Ils ne m’ont pas oublié, moi leur fils, moi l’ami
En qui ils ont mis une grande confiance,
Car je me rappelle les fois, tous les moments
Ou seul en leur compagnie dans nos rues nues
Avec leur poussière à méningite
Je leur promettais que le maire les bitumerait
Pour qu’enfin nos mères braves, femmes attentionnées
Portent les produits de leur terre de providentielle.
Toutes les fois que seul dans les sentiers je traînais,
Tous les fils de l’ombre devenu comme moi
Ne cessaient de me chanter dans cette constante ténèbre
Les paroles d’espoir composées dans les malheurs d’ici.
J’entends encore tonner en mon indélébile mémoire
Le refrain de ces notes lointaines et lancinantes.
Toutes les fois que je me rendais à la Place Publique
Voir les yeux levés aux cieux la grande tour tricolore,
Poumon puissant des eaux de la capitale du Moyen Cavally
Je mesurais enfant déjà la taille normale de mes rêves
Qui n’avaient d’égal que cette fière hauteur de béton
Qui surplombe orgueilleusement le beau ciel de cette cité.
Si j’avais pu par quelque miracle gravir cette pile orange blanc vert,
Lieu de retrouvailles de ces augures oiseaux noirs,
Evidemment j’aurais pleuré ce que rejetait ce vieux château
Quand il faisait la cure de ses eaux, tant j’aurais compris
Avec quelle violence de négligence et quelle force de mensonge
Le feu qu’on pensait à l’époque être la flamme de l’espérance
N’était que le souffle de l’utopie né dans le vent de la haine.
Tout va mal dans le pays.
Tout sent mauvais ici,
L'air est pollué ; les ordures pullulent les rues.

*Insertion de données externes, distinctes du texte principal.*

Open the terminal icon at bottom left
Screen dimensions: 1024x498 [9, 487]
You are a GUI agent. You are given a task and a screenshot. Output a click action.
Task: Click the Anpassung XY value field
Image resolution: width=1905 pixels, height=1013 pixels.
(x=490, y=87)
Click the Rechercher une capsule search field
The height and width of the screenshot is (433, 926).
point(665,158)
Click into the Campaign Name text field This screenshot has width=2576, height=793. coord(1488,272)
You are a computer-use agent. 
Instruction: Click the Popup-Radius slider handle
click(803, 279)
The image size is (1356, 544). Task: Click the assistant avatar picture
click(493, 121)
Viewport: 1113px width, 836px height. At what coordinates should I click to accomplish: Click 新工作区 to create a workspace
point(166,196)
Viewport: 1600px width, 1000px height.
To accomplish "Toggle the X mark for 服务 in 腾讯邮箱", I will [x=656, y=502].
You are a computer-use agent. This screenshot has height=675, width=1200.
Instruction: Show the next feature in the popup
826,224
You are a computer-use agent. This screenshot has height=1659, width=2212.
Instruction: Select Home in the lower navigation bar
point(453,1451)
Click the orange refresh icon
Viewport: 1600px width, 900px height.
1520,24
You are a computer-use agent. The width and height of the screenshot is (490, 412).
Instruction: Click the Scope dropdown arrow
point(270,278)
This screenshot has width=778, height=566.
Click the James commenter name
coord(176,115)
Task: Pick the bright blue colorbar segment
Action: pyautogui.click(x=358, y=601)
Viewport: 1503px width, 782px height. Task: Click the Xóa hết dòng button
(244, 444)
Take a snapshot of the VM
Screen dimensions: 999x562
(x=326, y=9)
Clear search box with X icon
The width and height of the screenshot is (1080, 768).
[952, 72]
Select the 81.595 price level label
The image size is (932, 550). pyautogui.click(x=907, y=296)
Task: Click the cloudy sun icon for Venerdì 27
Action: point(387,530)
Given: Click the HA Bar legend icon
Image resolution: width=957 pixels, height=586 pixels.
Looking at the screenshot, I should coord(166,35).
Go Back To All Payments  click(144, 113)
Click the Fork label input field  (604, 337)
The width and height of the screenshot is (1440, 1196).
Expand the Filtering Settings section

Tout va mal dans la nation.
Tout sent mauvais par ici,
L'argent est sale ; il porte l'odeur de la mort.
Les mains sont tachées.Du sang des innocents, sang des pauvres.
Tout va mal chez nous
Les dents sont blanches, les cœurs sont noirs.
Tout le monde voit, tout le monde sait
Tout le monde parle, mais personne ne dit rien.
Tout va mal dans le pays.
La vie est à l'envers, les enfants dans les rues.
Les princes sont à terre, pauvres enfants de pauvres !
Leur diplôme est excellent…, le destin est cruel.
Tout va mal chez nous
Les esclaves sont à cheval ; ils marchent sur le tapis rouge,
Tous ceux qui portent dans les mains les fusils.
Tout va mal dans la nation.
Tout est à l'excès : le sexe, la cigarette, la bière.
Tout le monde a les yeux fermés. Très vite avance la mort.
Nos frontières sont des pores sans fond ;
On laisse grandir la haine dans le palais de l'amour.
Tout va mal dans le pays.
Tous nos frères d'en haut nous ignorent ;
Notre cacao mondial pousse dans leurs déserts arides.
Tout va mal chez nous.
Les policiers surveillent leurs poches, les gendarmes sifflent les bières,
Les rebelles prennent du poids, l'économie meurt.
La pluie tombe, les marchés brûlent ;
Les terres ont été vendues aux étrangers,
Nos sœurs n'aiment plus nos odeurs car on a le parfum de la misère.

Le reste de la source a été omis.